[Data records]
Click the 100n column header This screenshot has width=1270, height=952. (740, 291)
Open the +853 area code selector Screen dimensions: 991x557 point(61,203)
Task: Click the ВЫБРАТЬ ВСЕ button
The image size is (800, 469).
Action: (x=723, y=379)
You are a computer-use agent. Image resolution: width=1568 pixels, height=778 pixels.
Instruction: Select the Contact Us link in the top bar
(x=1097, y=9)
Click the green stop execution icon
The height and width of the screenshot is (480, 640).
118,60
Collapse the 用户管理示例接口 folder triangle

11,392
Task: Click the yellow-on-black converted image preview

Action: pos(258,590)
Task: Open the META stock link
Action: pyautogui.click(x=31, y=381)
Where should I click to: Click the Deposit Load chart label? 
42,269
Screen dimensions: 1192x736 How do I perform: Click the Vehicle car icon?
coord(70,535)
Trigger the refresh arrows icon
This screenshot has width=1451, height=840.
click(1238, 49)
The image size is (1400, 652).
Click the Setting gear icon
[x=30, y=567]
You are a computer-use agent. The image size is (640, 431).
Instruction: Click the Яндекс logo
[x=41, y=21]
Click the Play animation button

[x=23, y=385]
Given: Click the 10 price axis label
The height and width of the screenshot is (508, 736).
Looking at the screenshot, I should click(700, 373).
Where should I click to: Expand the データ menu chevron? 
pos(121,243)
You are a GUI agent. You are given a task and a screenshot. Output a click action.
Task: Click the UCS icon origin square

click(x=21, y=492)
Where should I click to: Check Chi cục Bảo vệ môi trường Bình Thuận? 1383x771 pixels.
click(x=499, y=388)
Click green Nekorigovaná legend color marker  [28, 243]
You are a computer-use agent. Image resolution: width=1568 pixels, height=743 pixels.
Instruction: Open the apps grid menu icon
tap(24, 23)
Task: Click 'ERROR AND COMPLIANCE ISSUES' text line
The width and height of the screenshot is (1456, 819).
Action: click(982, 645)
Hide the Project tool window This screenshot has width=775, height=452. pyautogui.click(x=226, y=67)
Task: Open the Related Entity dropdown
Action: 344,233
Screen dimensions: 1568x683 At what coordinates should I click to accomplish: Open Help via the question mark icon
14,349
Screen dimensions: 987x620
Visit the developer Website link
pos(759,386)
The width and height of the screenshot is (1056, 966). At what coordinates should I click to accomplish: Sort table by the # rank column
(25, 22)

■ What you are asked to do: Please copy out the lines of the records from the line containing "Screen dimensions: 1192x736" through the line containing "Looking at the", inclusive, reproducing each one without changes.

■ The result:
Screen dimensions: 1192x736 How do I perform: Click the Vehicle car icon?
coord(70,535)
Trigger the refresh arrows icon
This screenshot has width=1451, height=840.
click(1238, 49)
The image size is (1400, 652).
Click the Setting gear icon
[x=30, y=567]
You are a computer-use agent. The image size is (640, 431).
Instruction: Click the Яндекс logo
[x=41, y=21]
Click the Play animation button

[x=23, y=385]
Given: Click the 10 price axis label
The height and width of the screenshot is (508, 736).
Looking at the screenshot, I should click(700, 373).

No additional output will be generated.